Na sua resposta Jesus corrige a
pergunta do jovem rico. Em vez de usar a palavra “possuir”, Jesus usa a palavra
“entrar”: “Se queres entrar na vida eterna...”. Jesus quer lhe
dizer: “Deus te oferece a vida, portanto não é que tu possas possuí-la e sim,
se quiseres participar nela, observa os mandamentos; se quiser entrar nela
pratique a bondade, já que tu me perguntas ‘o que eu devo fazer de bom...’”. A
bondade é a própria perfeição possuída por um ser e é a capacidade que possui
num ser de dar a outro a perfeição que lhe falta. A bondade é a disposição
natural a fazer o bem ou a trabalhar corretamente. Bondoso é quem se comporta
com bondade. Quem tem bondade é porque tem amor.

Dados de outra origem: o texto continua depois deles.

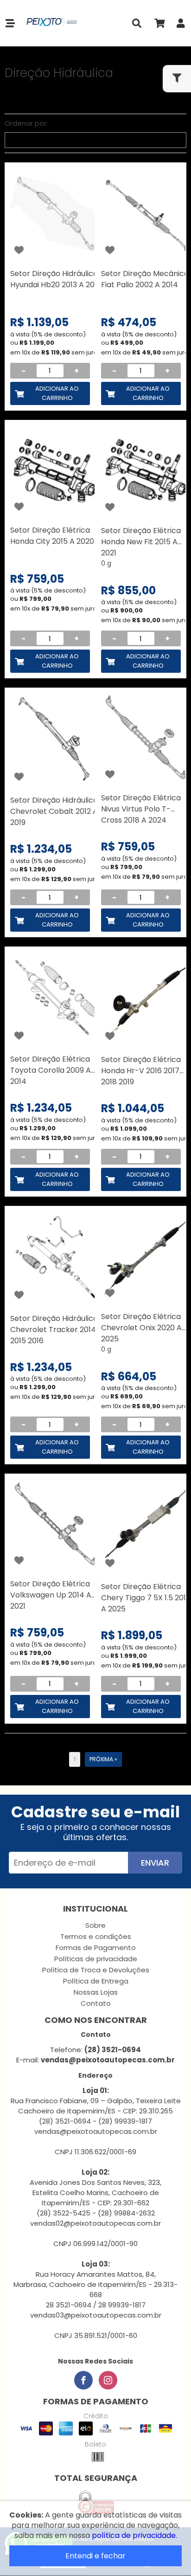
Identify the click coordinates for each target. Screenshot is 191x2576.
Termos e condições (95, 1936)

O texto nos diz que o jovem rico
observa todos os mandamentos. Mas ele insiste: “O que ainda me falta?”. Nesta
pergunta percebemos algo importante de que por mais que alcancemos algo, sempre
falta alguma coisa ou algumas coisas na nossa vida. Por melhores que nós
possamos ser, sempre falta alguma coisa na nossa vida ou para nossa vida. Com
efeito, nós somos o que somos e o que nos falta. Com efeito, não somos cristãos
e sim estamos cristãos, isto é, estamos em processo para ser verdadeiros cristãos
a exemplo do próprio Cristo. Em nós há
algo que exige de nós muito mais, que nos convida a fazermos um passo adiante, que
exige profundidade de relações, relações pessoais com Deus e com os demais
homens. O que falta em nós nos dá força para que possamos buscá-lo e pode nos
inquietar.
Segundo Jesus, para entrar na vida
definitiva o que se necessita não é a relação a um código (“o que deve fazer de
bom”), mas a uma pessoa (Sl 145,9): “O Bom é um só”. A observância dos
mandamentos é conseqüência dessa relação pessoal: os mandamentos são bons
porque expressam a vontade do Supremo Bom que é Deus (Am 5,4.6.14-15; Mq 6,8).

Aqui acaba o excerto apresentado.